Silencing cell-encoded genes. (A and B) HEK293T-A2 cells containing four different RIPE-encoded shRNAs against human PTBP1 mRNA or the shFLuc shRNA were induced with Dox for 72 h and the efficiency of the PTBP1 knockdown analyzed by (A) RT-qPCR and (B) immunoblotting with PTBP1-specific antibodies. The RT-qPCR graph in A shows relative PTBP1 expression levels normalized to the shFLuc control. (C–F) The experiment in A and B was repeated in N2a-A5 cells using shRNAs against (C and D) mouse Ptbp1 or (E and F) Ago2 genes. Note that coexpressing the two most potent Ago2-specific shRNAs from a single RIPE cassette further improves the protein knockdown (lane “sh1+sh4” in F). (G and H) Optimization of the human TUT4/ZCCHC11 knockdown as a part of a larger-scale RNAi experiment where an shRNA library against the human TUT gene family was integrated into HEK293T-A2 cells using HILO-RMCE (see Fig. S6 for the rest of the results). (G) RT-qPCR analysis, in which the TUT4/ZCCHC11 mRNA expression levels in the Dox-treated samples were normalized to the corresponding Dox-negative controls. (H) The knockdown efficiencies were also studied by immunoblotting with an anti-TUT4 antibody. Data in A, C, E, and G are averaged from three amplifications experiments ± SD. In B, D, F, and H, a GAPDH-specific antibody was used to control lane loading.

Fig. 4.

Knocking down Ptbp1 in HILO-RMCE-generated populations modifies cellular alternative pre-mRNA splicing patterns. CAD-A13 cells containing RIPE-encoded shRNAs against mouse Ptbp1 (sh2 or sh4) or the shFLuc shRNA were induced with 2 μg/mL doxycycline and the time course of the Ptbp1 mRNA knockdown was followed for 108 h using RT-qPCR (A, Left).
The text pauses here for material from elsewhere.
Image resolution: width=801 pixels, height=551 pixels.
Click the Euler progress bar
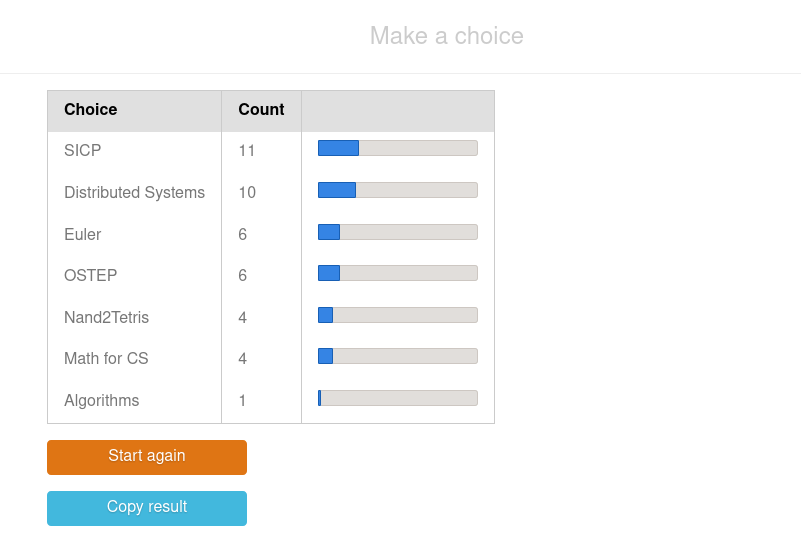pos(398,232)
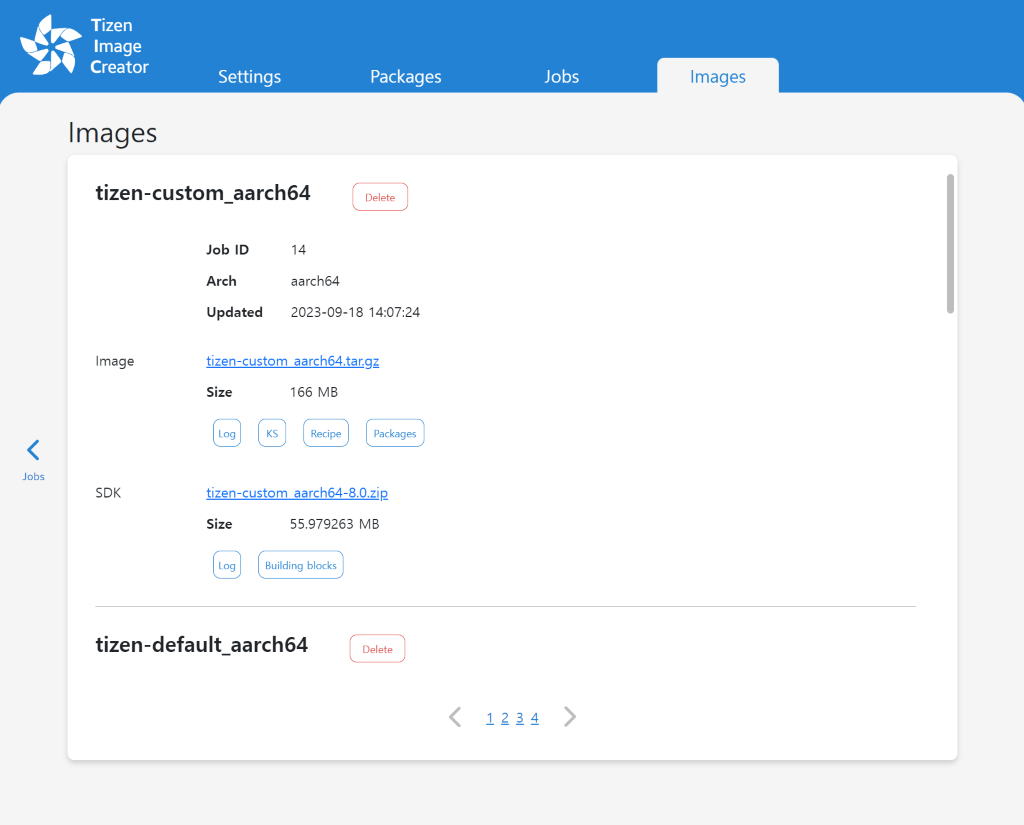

We also examined the time course of the Ptbp2 mRNA accumulation (A, Right), an expected outcome of the reduced Ptbp1 abundance (–30). (B) The Ptbp1 down-regulation and the Ptbp2 up-regulation were also confirmed by immunoblotting with corresponding antibodies. (C) RT-PCR analysis of the 72-h induced samples were carried out to examine the splicing patterns of three alternative cassette exons known to be repressed by the Ptbp1 protein: exon 10 of the Ptbp2 gene, exon N1 of the Src gene, and exon 5 of the Cltb gene. Note that the inclusion of these exons is stimulated in the Ptbp1-knockdown samples compared with the shFLuc control. i, exon-included splice form; s, exon-skipped splice form. Gapdh, an RT-PCR amplification control.

Fig. 5.

HILO-RMCE can be readily adapted for rapid engineering of transgenic cell pools. HEK293T-A2 cells were cotransfected with pCAGGS-nlCre and pRD1-based donor plasmid (pEM705) containing a CAG promoter-driven bicistronic cassette encoding dTomato (dTom) (37) and a nuclear localized EGFP proteins. Recombinant cells were selected with puromycin for 7 d, pooled and propagated for another 4 d. The fluorescent protein expression was then visualized by microscopy. Diagram of pEM705 is shown on the top of the panel.